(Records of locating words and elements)

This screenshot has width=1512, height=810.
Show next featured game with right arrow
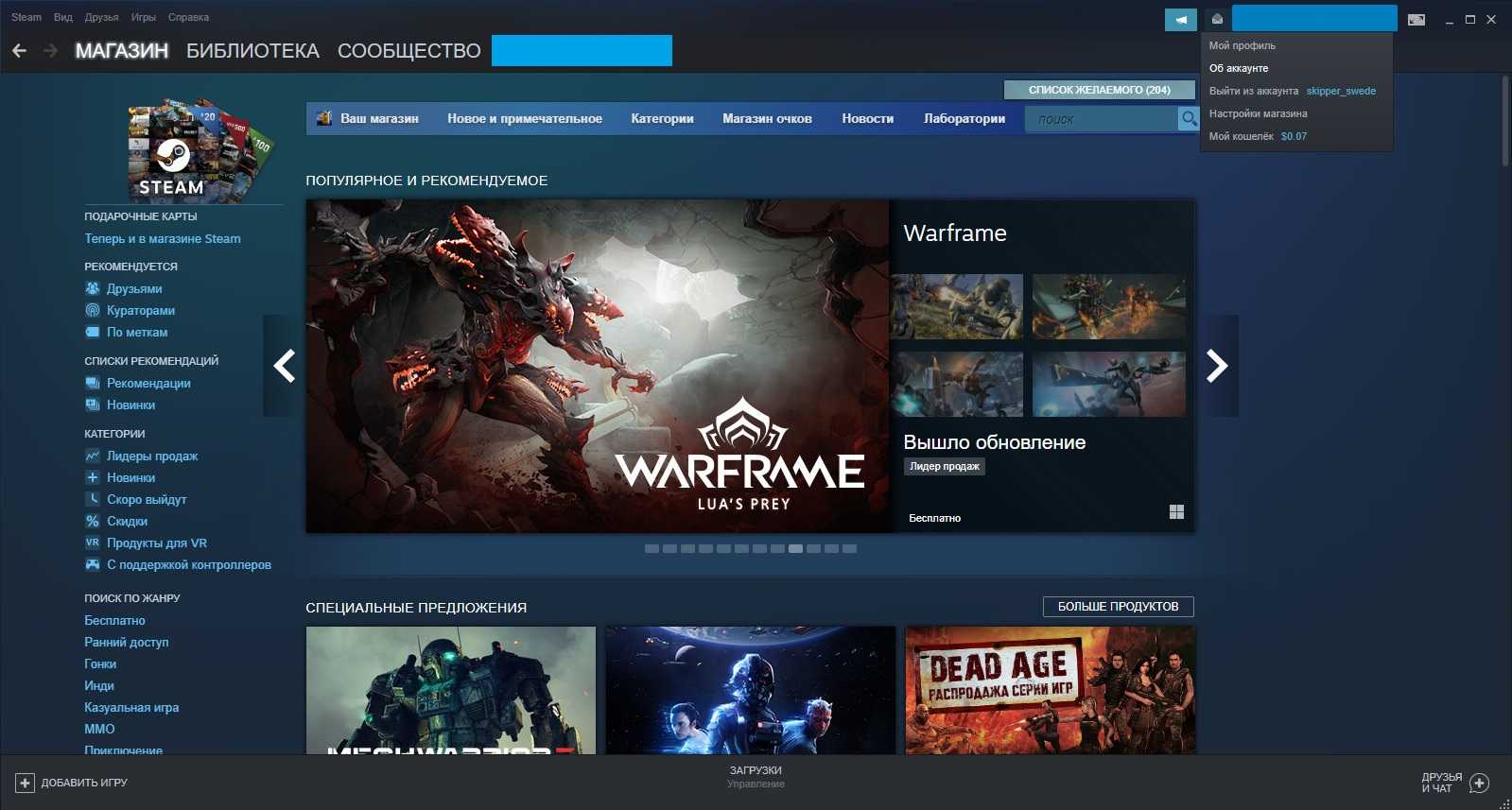(x=1217, y=366)
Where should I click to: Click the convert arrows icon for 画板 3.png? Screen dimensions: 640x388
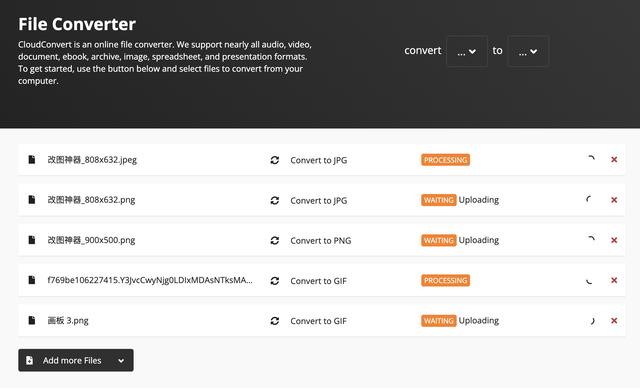coord(275,321)
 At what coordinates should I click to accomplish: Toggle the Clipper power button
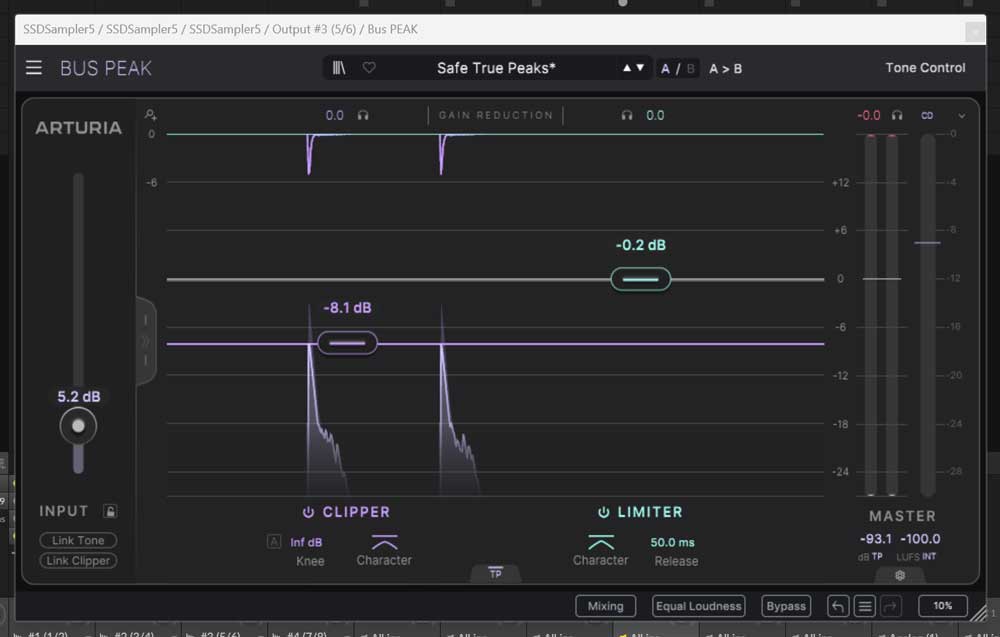pyautogui.click(x=309, y=512)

> WRITTEN INSTRUCTION:
Scale the rows from the line with "At what coordinates" through the end of the rows: write those lines out again, requests included, with every coordinate in the answers multiplied by 1.25 and rounded to a whole number, halves rounding up. Leave the pictures out.

> SOLVED PROBLEM:
 At what coordinates should I click to accomplish: Toggle the Clipper power button
pyautogui.click(x=386, y=640)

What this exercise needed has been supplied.